◆ **Supplied entries**:

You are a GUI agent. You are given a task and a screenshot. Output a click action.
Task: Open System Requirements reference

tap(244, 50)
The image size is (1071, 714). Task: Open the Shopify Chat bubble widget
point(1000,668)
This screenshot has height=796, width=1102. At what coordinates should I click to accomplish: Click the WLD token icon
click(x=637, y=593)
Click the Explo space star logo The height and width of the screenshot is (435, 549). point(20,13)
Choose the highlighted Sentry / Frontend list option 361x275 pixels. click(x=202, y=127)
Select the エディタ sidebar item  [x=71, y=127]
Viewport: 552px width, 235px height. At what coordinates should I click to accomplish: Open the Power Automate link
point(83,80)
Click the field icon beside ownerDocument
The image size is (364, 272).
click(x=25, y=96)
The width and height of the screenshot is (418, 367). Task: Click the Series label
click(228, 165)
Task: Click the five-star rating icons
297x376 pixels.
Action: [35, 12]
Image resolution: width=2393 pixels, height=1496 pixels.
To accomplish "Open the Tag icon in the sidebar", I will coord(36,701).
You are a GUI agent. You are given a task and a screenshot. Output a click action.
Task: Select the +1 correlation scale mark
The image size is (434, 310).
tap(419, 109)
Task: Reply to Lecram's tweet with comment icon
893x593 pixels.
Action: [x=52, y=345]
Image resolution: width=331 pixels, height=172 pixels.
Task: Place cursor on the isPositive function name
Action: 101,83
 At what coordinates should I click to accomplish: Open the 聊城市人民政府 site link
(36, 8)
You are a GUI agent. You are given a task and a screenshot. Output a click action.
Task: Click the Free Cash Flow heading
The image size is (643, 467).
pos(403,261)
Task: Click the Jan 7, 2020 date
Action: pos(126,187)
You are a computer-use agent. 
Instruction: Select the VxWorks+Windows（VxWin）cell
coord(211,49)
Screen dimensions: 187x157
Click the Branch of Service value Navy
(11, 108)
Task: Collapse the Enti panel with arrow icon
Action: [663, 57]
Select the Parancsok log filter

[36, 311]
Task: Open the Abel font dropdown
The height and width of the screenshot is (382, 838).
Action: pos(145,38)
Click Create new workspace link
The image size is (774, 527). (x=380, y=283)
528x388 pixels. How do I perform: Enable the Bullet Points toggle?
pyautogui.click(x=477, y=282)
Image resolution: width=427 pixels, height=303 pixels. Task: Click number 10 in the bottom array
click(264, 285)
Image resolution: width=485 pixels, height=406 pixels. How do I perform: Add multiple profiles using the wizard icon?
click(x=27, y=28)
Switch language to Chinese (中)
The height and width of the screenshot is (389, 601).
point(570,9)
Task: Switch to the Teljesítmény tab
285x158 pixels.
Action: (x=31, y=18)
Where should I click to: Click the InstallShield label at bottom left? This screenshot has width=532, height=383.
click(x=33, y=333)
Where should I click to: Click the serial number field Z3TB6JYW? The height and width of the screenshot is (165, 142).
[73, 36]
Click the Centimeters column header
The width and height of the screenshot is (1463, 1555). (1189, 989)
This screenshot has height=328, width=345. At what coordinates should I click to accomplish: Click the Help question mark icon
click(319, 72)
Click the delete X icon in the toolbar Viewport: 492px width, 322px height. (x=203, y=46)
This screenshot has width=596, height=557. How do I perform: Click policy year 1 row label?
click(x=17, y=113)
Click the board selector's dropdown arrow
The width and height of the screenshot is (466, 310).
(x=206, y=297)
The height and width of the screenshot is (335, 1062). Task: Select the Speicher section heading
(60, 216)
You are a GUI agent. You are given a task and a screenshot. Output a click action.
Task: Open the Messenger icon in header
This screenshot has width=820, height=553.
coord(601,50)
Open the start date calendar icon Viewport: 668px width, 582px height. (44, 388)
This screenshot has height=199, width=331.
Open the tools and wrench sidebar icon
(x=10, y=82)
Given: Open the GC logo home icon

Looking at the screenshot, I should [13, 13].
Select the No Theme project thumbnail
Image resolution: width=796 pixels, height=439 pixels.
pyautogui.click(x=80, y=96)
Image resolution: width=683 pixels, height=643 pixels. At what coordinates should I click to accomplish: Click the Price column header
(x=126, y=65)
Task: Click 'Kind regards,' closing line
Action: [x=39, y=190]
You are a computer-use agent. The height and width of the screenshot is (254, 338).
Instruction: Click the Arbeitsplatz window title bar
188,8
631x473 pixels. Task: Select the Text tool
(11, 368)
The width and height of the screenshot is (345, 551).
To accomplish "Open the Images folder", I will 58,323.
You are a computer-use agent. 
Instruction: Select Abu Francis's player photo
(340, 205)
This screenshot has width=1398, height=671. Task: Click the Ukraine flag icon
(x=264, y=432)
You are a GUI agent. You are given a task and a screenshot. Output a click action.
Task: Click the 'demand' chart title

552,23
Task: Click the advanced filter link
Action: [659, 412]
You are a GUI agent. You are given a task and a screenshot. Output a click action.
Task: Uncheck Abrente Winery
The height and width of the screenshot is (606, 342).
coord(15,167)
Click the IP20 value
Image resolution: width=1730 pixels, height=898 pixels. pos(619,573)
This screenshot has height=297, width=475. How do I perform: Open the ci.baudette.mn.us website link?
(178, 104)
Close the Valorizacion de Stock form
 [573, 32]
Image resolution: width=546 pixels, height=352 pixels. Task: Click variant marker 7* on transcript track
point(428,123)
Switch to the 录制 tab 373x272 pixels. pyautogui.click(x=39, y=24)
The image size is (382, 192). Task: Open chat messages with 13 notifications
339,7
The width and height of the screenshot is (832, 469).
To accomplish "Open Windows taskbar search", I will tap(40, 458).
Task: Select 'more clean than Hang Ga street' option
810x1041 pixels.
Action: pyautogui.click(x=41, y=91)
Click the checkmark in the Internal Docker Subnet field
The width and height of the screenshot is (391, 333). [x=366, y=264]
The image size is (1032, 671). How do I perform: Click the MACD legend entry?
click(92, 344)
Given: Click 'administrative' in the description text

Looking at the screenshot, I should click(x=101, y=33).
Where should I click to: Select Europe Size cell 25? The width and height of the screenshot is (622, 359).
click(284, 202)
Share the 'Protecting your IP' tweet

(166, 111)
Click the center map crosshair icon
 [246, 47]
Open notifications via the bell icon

◆ **What needs to be done**:
Set down each entry again, exactly as written.

◆ **Task output**:
You are a GUI agent. You are given a task and a screenshot. Output a click action.
Task: Open System Requirements reference

tap(244, 50)
The image size is (1071, 714). Task: Open the Shopify Chat bubble widget
point(1000,668)
This screenshot has height=796, width=1102. At what coordinates should I click to accomplish: Click the WLD token icon
click(x=637, y=593)
Click the Explo space star logo The height and width of the screenshot is (435, 549). point(20,13)
Choose the highlighted Sentry / Frontend list option 361x275 pixels. click(x=202, y=127)
Select the エディタ sidebar item  [x=71, y=127]
Viewport: 552px width, 235px height. At what coordinates should I click to accomplish: Open the Power Automate link
point(83,80)
Click the field icon beside ownerDocument
The image size is (364, 272).
click(x=25, y=96)
The width and height of the screenshot is (418, 367). Task: Click the Series label
click(228, 165)
Task: Click the five-star rating icons
297x376 pixels.
Action: [35, 12]
Image resolution: width=2393 pixels, height=1496 pixels.
To accomplish "Open the Tag icon in the sidebar", I will coord(36,701).
You are a GUI agent. You are given a task and a screenshot. Output a click action.
Task: Select the +1 correlation scale mark
The image size is (434, 310).
tap(419, 109)
Task: Reply to Lecram's tweet with comment icon
893x593 pixels.
Action: [x=52, y=345]
Image resolution: width=331 pixels, height=172 pixels.
Task: Place cursor on the isPositive function name
Action: 101,83
 At what coordinates should I click to accomplish: Open the 聊城市人民政府 site link
(36, 8)
You are a GUI agent. You are given a task and a screenshot. Output a click action.
Task: Click the Free Cash Flow heading
The image size is (643, 467).
pos(403,261)
Task: Click the Jan 7, 2020 date
Action: pos(126,187)
You are a computer-use agent. 
Instruction: Select the VxWorks+Windows（VxWin）cell
coord(211,49)
Screen dimensions: 187x157
Click the Branch of Service value Navy
(11, 108)
Task: Collapse the Enti panel with arrow icon
Action: [663, 57]
Select the Parancsok log filter

[36, 311]
Task: Open the Abel font dropdown
The height and width of the screenshot is (382, 838).
Action: pos(145,38)
Click Create new workspace link
The image size is (774, 527). (x=380, y=283)
528x388 pixels. How do I perform: Enable the Bullet Points toggle?
pyautogui.click(x=477, y=282)
Image resolution: width=427 pixels, height=303 pixels. Task: Click number 10 in the bottom array
click(264, 285)
Image resolution: width=485 pixels, height=406 pixels. How do I perform: Add multiple profiles using the wizard icon?
click(x=27, y=28)
Switch language to Chinese (中)
The height and width of the screenshot is (389, 601).
point(570,9)
Task: Switch to the Teljesítmény tab
285x158 pixels.
Action: (x=31, y=18)
Where should I click to: Click the InstallShield label at bottom left? This screenshot has width=532, height=383.
click(x=33, y=333)
Where should I click to: Click the serial number field Z3TB6JYW? The height and width of the screenshot is (165, 142).
[73, 36]
Click the Centimeters column header
The width and height of the screenshot is (1463, 1555). (1189, 989)
This screenshot has height=328, width=345. At what coordinates should I click to accomplish: Click the Help question mark icon
click(319, 72)
Click the delete X icon in the toolbar Viewport: 492px width, 322px height. (x=203, y=46)
This screenshot has width=596, height=557. How do I perform: Click policy year 1 row label?
click(x=17, y=113)
Click the board selector's dropdown arrow
The width and height of the screenshot is (466, 310).
(x=206, y=297)
The height and width of the screenshot is (335, 1062). Task: Select the Speicher section heading
(60, 216)
You are a GUI agent. You are given a task and a screenshot. Output a click action.
Task: Open the Messenger icon in header
This screenshot has width=820, height=553.
coord(601,50)
Open the start date calendar icon Viewport: 668px width, 582px height. (44, 388)
This screenshot has height=199, width=331.
Open the tools and wrench sidebar icon
(x=10, y=82)
Given: Open the GC logo home icon

Looking at the screenshot, I should [13, 13].
Select the No Theme project thumbnail
Image resolution: width=796 pixels, height=439 pixels.
pyautogui.click(x=80, y=96)
Image resolution: width=683 pixels, height=643 pixels. At what coordinates should I click to accomplish: Click the Price column header
(x=126, y=65)
Task: Click 'Kind regards,' closing line
Action: [x=39, y=190]
You are a computer-use agent. The height and width of the screenshot is (254, 338).
Instruction: Click the Arbeitsplatz window title bar
188,8
631x473 pixels. Task: Select the Text tool
(11, 368)
The width and height of the screenshot is (345, 551).
To accomplish "Open the Images folder", I will 58,323.
You are a computer-use agent. 
Instruction: Select Abu Francis's player photo
(340, 205)
This screenshot has width=1398, height=671. Task: Click the Ukraine flag icon
(x=264, y=432)
You are a GUI agent. You are given a task and a screenshot. Output a click action.
Task: Click the 'demand' chart title

552,23
Task: Click the advanced filter link
Action: [659, 412]
You are a GUI agent. You are given a task and a screenshot. Output a click action.
Task: Uncheck Abrente Winery
The height and width of the screenshot is (606, 342).
coord(15,167)
Click the IP20 value
Image resolution: width=1730 pixels, height=898 pixels. pos(619,573)
This screenshot has height=297, width=475. How do I perform: Open the ci.baudette.mn.us website link?
(178, 104)
Close the Valorizacion de Stock form
 [573, 32]
Image resolution: width=546 pixels, height=352 pixels. Task: Click variant marker 7* on transcript track
point(428,123)
Switch to the 录制 tab 373x272 pixels. pyautogui.click(x=39, y=24)
The image size is (382, 192). Task: Open chat messages with 13 notifications
339,7
The width and height of the screenshot is (832, 469).
To accomplish "Open Windows taskbar search", I will tap(40, 458).
Task: Select 'more clean than Hang Ga street' option
810x1041 pixels.
Action: pyautogui.click(x=41, y=91)
Click the checkmark in the Internal Docker Subnet field
The width and height of the screenshot is (391, 333). [x=366, y=264]
The image size is (1032, 671). How do I perform: Click the MACD legend entry?
click(92, 344)
Given: Click 'administrative' in the description text

Looking at the screenshot, I should click(x=101, y=33).
Where should I click to: Select Europe Size cell 25? The width and height of the screenshot is (622, 359).
click(284, 202)
Share the 'Protecting your IP' tweet

(166, 111)
Click the center map crosshair icon
 [246, 47]
Open notifications via the bell icon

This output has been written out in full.